As more and more students are bringing web-enabled mobile devices, like smartphones and tablet computers, into the classroom, it is important to ask how this will change the teaching and learning process. Since most students always carry their smartphones, these devices provide continuous access to web pages, podcasts, videos, and other instructional materials, including during lecture. Mobile devices are also a powerful vehicle for both markered and markerless augmented reality applications. Unfortunately, they also may be a source of distraction. How can teachers maximize the utility of these powerful learning devices, while minimizing the opportunities for students' minds to wander?  This symposium was sponsored by the Committee on Computers in Chemical Education.

One of the symposium organizers, Harry E. Pence, began the symposium by discussing Mobile devices and the future of chemical education.  Pence argued that more than half of the students in many chemistry classrooms now own smartphones and/or tablet computers and that percentage is growing rapidly. Smartphones are now at the place where electronic calculators were a little more than a decade ago; many instructors are focused more of potential abuse of the devices than on the ways they will change the learning process. He listed some of the ways that mobile devices can contribute to chemistry instruction, including online information sources, like ChemSpider, QR codes that make physical objects, even pieces of paper, into smart objects that connect to the Internet, access to podcasts, and videos.  He asked whether chemistry teachers are going to respond to these changes or be dragged into the future by our students.

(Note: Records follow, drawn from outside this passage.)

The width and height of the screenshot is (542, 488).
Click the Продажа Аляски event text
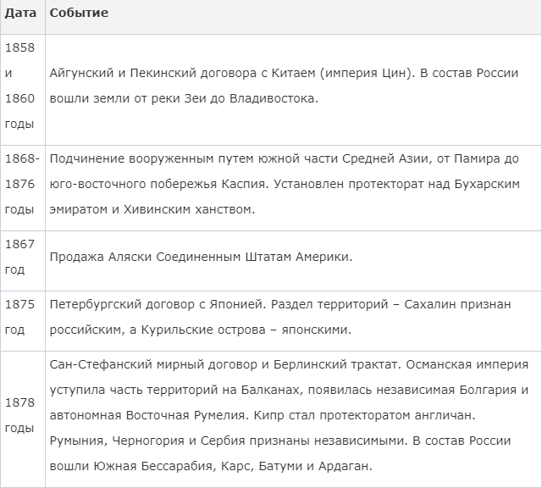201,257
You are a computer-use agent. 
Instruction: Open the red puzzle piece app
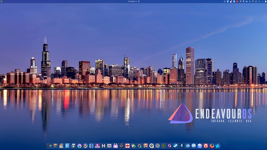(x=127, y=146)
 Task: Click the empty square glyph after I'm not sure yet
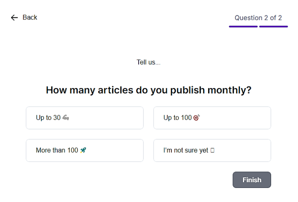pyautogui.click(x=212, y=150)
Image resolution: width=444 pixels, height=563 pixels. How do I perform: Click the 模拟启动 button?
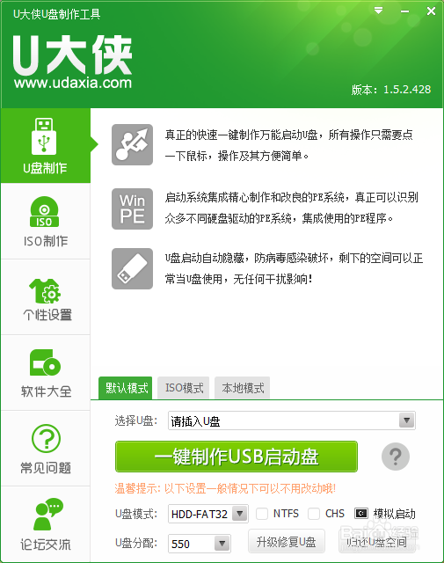point(385,514)
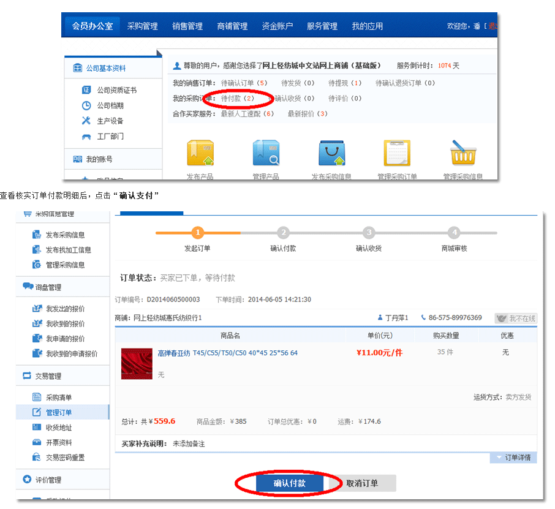Open the 待付款 (2) orders link
Image resolution: width=555 pixels, height=509 pixels.
[236, 99]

Cynthia B Powell from Abilene Christian Universitytalked abouta Case study in mobile device usage: Mobile enhanced inquiry-based learning (MEIBL), a collaboration that involved Faculty members at three different institutions. Mobile devices were used to deliver podcasts covering laboratory techniques and conceptual information that provided vital modeling and scaffolding for students working in chemistry and biology laboratories taught with an inquiry-based curriculum. The results indicate that the electronic resources allow students to work more independently and evaluated writing samples indicate an improvement in depth of learning across a semester. Students responded positively to the mobile platform, and ~70% reported that the electronic resources enhanced their academic experience.

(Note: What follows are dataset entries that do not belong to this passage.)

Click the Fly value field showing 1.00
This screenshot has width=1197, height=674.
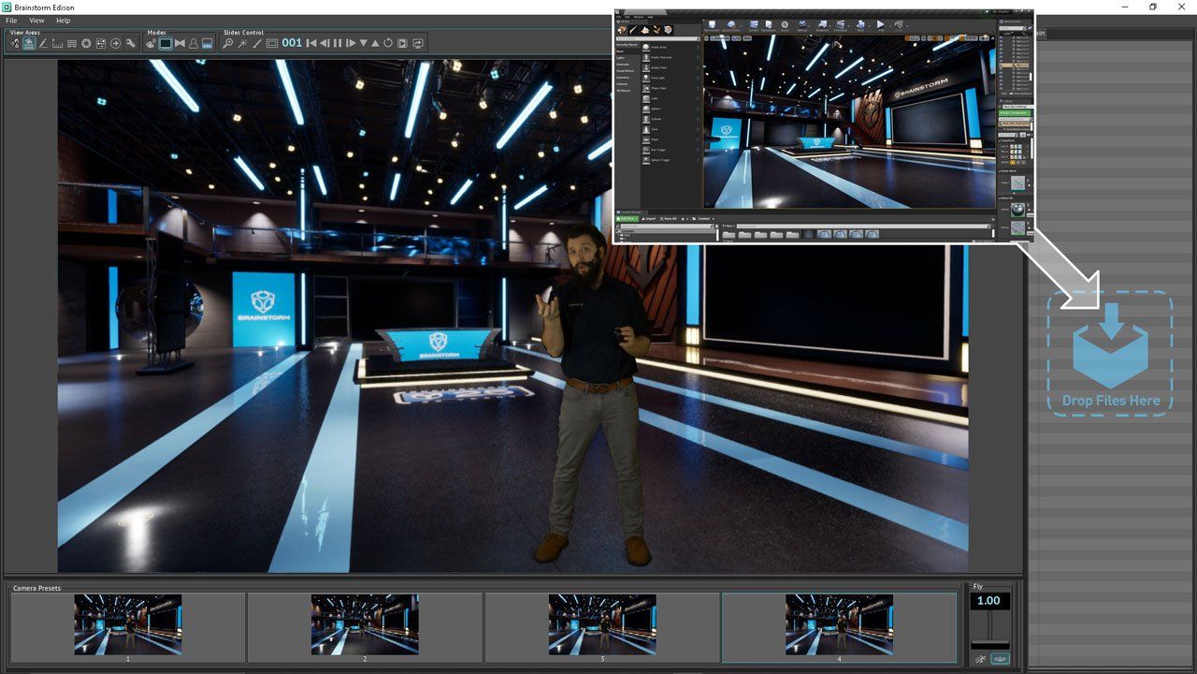[x=989, y=601]
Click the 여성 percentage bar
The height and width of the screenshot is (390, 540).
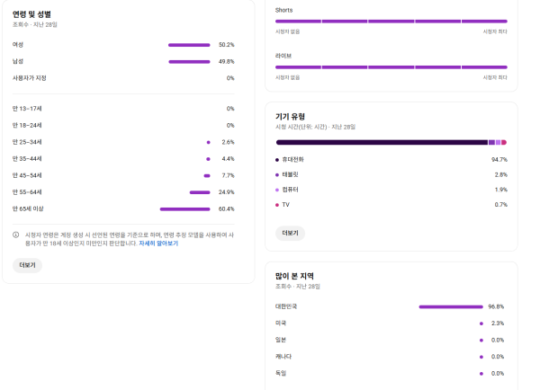point(189,45)
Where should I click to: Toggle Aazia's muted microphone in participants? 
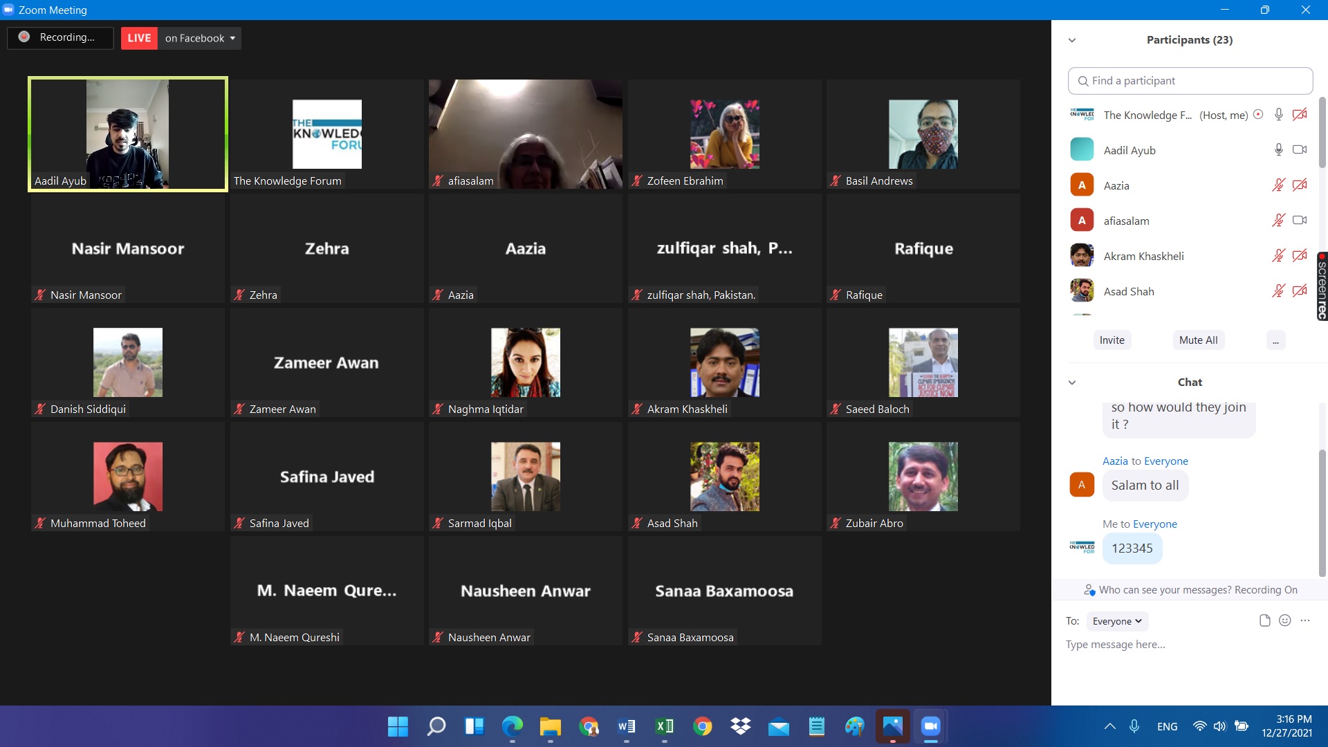point(1278,185)
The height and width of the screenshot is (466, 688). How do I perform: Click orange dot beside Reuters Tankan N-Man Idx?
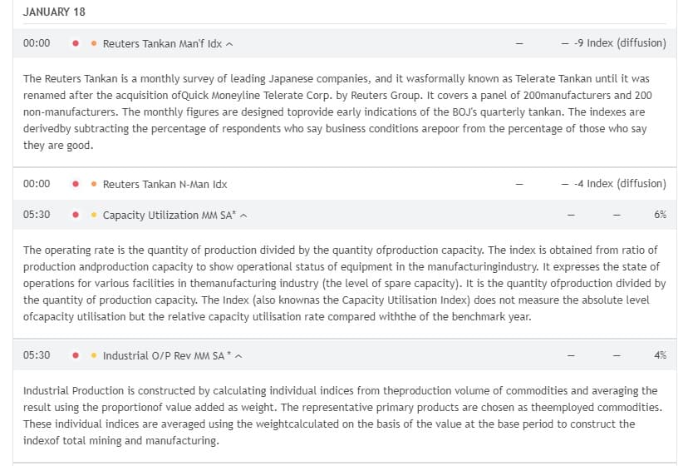click(93, 184)
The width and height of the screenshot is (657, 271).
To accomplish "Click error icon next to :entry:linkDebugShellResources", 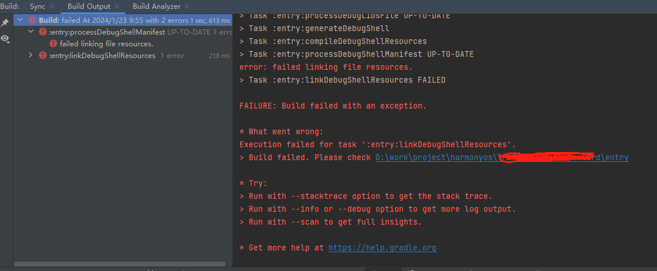I will click(42, 55).
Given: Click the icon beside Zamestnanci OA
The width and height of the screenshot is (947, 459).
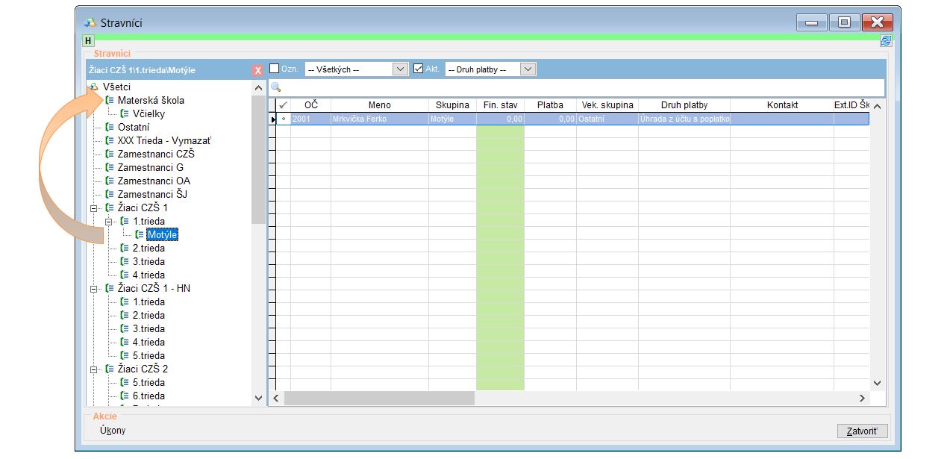Looking at the screenshot, I should pyautogui.click(x=110, y=181).
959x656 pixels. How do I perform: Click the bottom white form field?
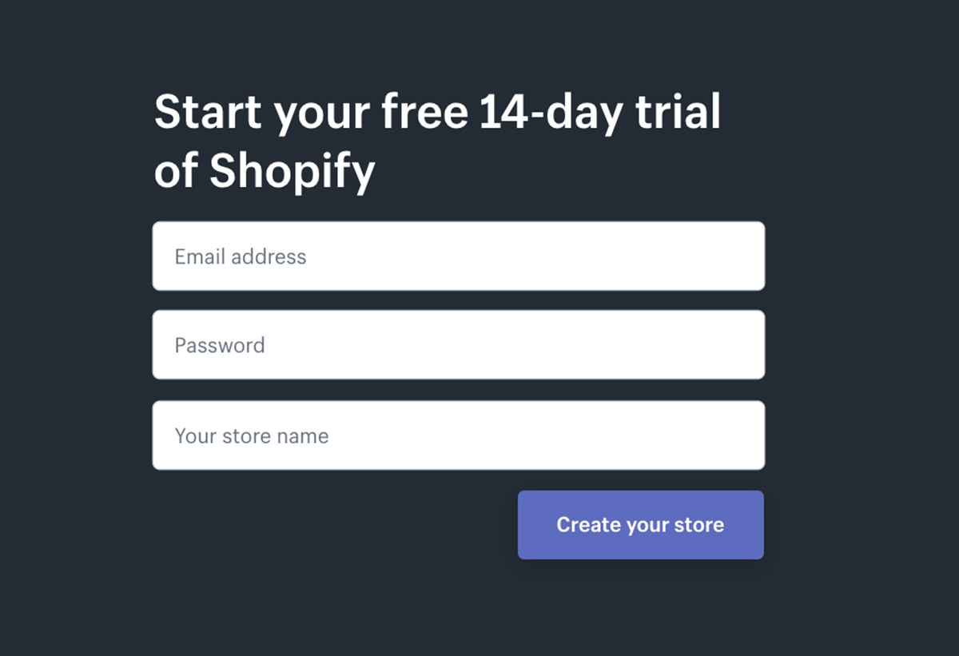[x=458, y=435]
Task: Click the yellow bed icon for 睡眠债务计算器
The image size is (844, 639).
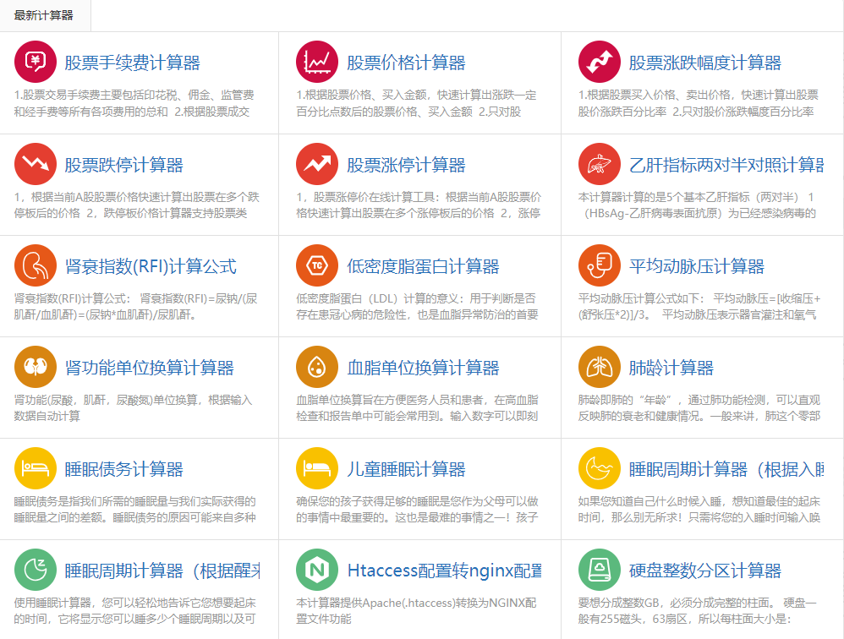Action: tap(35, 468)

Autumn L. Sutherlin, also from Abilene Christian University, discussed her work onBlended biochemistry: Using technology outside of class to better reach students in class.  Sutherlin pointed out that Biochemistry is difficult because it requires not only the memorization, but also the interpretation and evaluation of large amounts of material. She said that technology helped her to introduce constructivist techniques into her Biochemistry I course.   Students did assigned reading followed by Just-in-Time Teaching, including warm-up questions which they responded to online before class. The warm-up questions along with responses to clicker questions followed by Peer Instruction were used to guide class discussion. This helped the instructor identify the areas of content where the students were struggling and to focus in on areas that require higher order thinking skills. In conclusion, she observed that students not only liked peer instruction and just-in-time teaching, but that it also allowed them to perform better on examinations.

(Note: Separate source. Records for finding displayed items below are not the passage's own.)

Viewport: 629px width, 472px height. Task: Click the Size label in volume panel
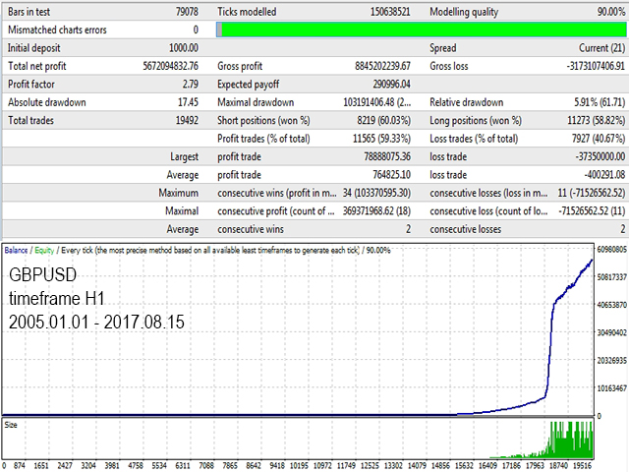coord(12,425)
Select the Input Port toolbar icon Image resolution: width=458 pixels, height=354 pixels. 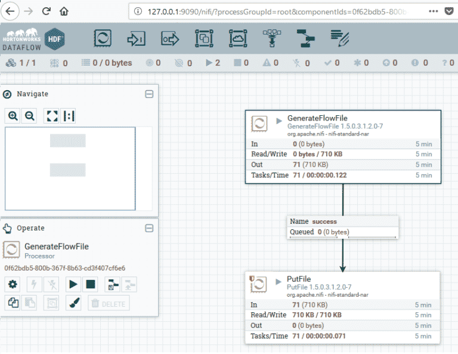[x=137, y=39]
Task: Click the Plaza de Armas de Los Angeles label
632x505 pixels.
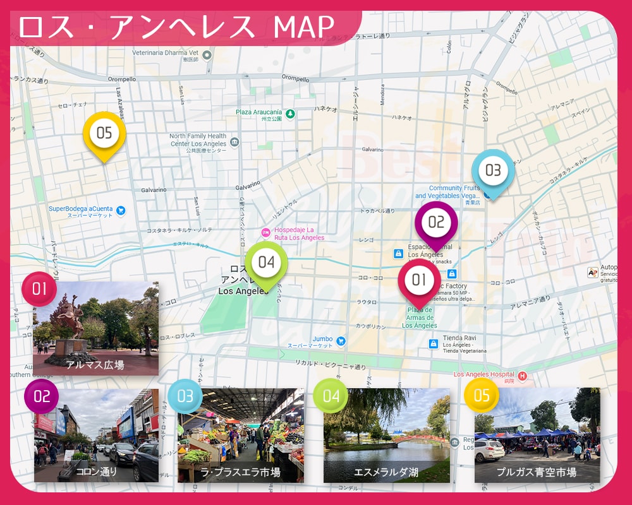Action: pos(420,318)
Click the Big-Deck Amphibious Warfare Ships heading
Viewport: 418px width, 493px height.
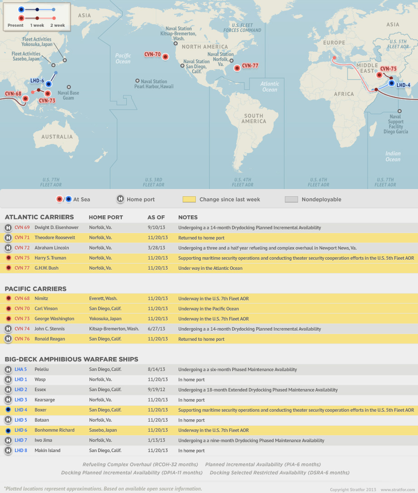[71, 359]
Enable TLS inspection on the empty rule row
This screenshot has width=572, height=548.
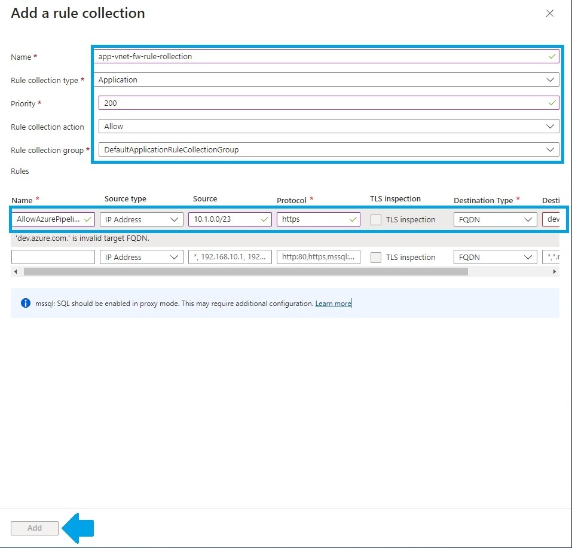(x=376, y=257)
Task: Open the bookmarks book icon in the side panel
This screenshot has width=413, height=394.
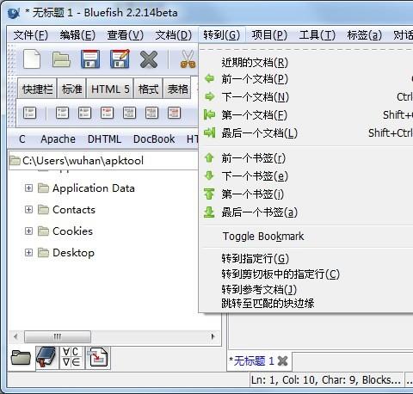Action: 46,357
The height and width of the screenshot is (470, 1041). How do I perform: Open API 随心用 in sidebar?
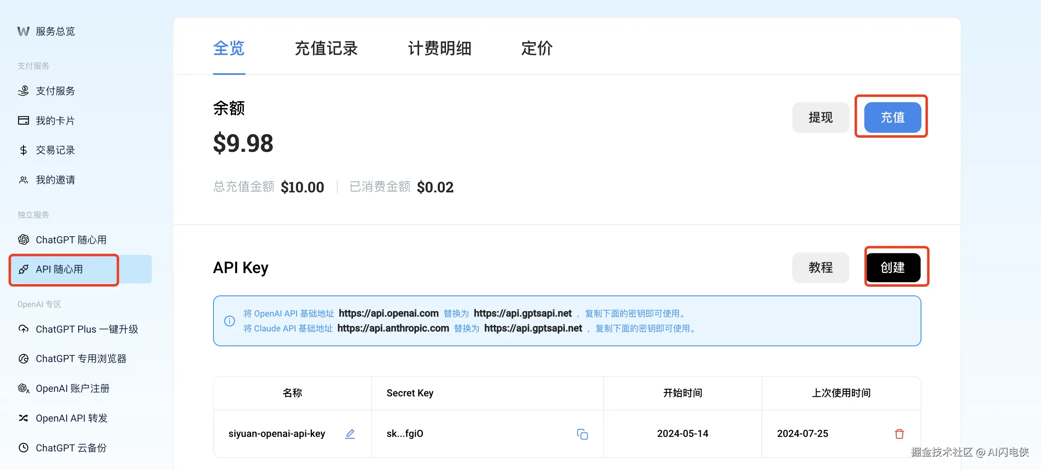coord(60,269)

Doris I. Lewis, Department of Chemistry and Biochemistry, Suffolk University, discussed The Demise of the Textbook and the Rise of ... Something Else.  Lewis noted that textbook publication and authoring are seeing a rapid transition from a printed format to a variety of electronic platforms. The year 2012 has seen the release of the Apple iPad text platform, a lawsuit against a Boston open-source text company by three major textbook publishers, and the widespread adoption of Blackboard-based online learning systems in colleges and iPad texts in high schools. Science education content creators face an expanding variety of options, with no settled, universal platform yet on the horizon.

The next speaker was Lucille A Benedict fromTheUniversity of Southern Maine, whose presentation was entitled, Integrating student-created videos into research papers. Using multimedia (videos and photos) in education has gained popularity. Students increasingly use this content to supplement study materials; students capture videos and photos, disseminate these on social websites, and generate QR codes embedded with a URL linked to the content. For this project, instrumental analysis students created research papers that included short videos focused on research methods developed during independent research performed in the course. Videos were uploaded to YouTube and accessed from research manuscripts using QR codes. Evaluation of articles and videos was analogous to journal article review; papers that were accepted for publication were incorporated into an online course journal. This project is an extension of published work that had students create videos that were then QR coded and posted to instruments and lab manuals. This project reinforced that having students create a publication increases their engagement and their investment in the finished product.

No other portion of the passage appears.